The Chinese approach to healing is simple and direct. It is rooted in a commitment to the Bible; its story as their story and its God as their God. It also centers on the needs of hurting people and the God that can meet that need in practical ways. In light of their understanding of sickness, testimonies of divine healing are stories of protest. They tell of people who do not resign themselves to the vicious circle of illness, pain, and sickness. The message for those hurting is one of hope. It is a message, where sickness is not absolute and help is only a prayer away. Yet such prayers are not seen as instantaneous escapism through mystical means but a progressive restoration one prayer at a time. Knowing, just as Lewis, that God never wastes our pain but from conversion to consumption is in a process of making us whole. And even if the healing is slow, we confess with Lewis, “Heaven, once attained, will work backwards and turn even that agony into a glory.” [4]

These stories are underdog stories. Stories of death running in reverse. Stories of Heaven working backwards to bring an outpost of restoration in this mass of human suffering. So, our brothers and sisters in the East, pray against the status quo of sickness and suffering, knowing God is moving against the flow of sin and sickness in this world. So many in the West get it backwards. We consider the simple to be foolish. Yet, with God all things are possible and God uses the foolish things to confound the wise, as Währisch-Oblau observes:  

“Simple, poor, uneducated people gain access to the power of God through their prayers.

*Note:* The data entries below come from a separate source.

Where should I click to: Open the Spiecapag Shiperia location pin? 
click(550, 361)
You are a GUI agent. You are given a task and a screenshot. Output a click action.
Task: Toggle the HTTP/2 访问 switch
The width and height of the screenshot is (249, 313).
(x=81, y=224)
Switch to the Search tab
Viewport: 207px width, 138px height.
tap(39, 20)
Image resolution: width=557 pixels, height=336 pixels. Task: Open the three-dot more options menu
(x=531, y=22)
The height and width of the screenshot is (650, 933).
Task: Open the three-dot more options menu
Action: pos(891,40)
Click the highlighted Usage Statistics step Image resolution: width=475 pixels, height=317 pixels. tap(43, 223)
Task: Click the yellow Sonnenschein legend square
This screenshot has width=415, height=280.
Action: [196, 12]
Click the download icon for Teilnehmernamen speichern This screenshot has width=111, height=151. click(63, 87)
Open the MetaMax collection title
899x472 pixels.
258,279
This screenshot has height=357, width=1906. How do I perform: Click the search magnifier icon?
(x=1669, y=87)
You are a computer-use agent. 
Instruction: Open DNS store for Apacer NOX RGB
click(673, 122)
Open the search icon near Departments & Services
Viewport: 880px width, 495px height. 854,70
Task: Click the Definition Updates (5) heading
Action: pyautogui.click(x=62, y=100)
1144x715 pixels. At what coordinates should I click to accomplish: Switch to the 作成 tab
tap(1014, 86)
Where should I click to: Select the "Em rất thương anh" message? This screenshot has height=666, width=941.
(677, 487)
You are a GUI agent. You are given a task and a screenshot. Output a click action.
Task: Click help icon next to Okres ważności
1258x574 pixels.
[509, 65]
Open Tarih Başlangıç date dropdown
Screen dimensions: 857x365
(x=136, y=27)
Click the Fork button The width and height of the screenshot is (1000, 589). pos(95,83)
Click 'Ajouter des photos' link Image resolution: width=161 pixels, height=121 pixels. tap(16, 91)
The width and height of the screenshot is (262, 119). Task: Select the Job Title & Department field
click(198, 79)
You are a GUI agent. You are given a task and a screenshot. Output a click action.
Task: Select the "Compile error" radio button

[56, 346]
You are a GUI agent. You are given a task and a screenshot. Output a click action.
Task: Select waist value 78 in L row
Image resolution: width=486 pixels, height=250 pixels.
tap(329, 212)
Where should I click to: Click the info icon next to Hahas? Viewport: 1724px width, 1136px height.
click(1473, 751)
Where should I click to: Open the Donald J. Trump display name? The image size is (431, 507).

In so doing, these people show themselves to be more powerful than those who are usually invested with power: more powerful than doctors with their university degrees, and more powerful than party officials who have not succeeded in providing a functional health care system.” [5] 

In the next few blogs, we will look at some testimonies of healing in China and what we can learn from them. Also see our playlist on healing  found on Remnant’s  Youtube page

 

Footnotes 

[1] Gotthard Oblau,  “Divine Healing and the Growth of Practical Christianity in China,” in Global Pentecostal and Charismatic Healing, Edt. Candy Gunther Brown (Oxford, Oxford University Press, 2011) 324.

[2] Währisch-Oblau, field notes (May 1995).      

[3] C.S. Lewis, “The Lion, The Witch and the Wardrobe,” (New York: HarpersCollins, reprint, 2002) 171.

[4] C.S. Lewis, “The Great Divorce,” (New York: HarpersCollins, 1946), 69.

[5] Währisch-Oblau, “God Can Make Us Healthy,” 98.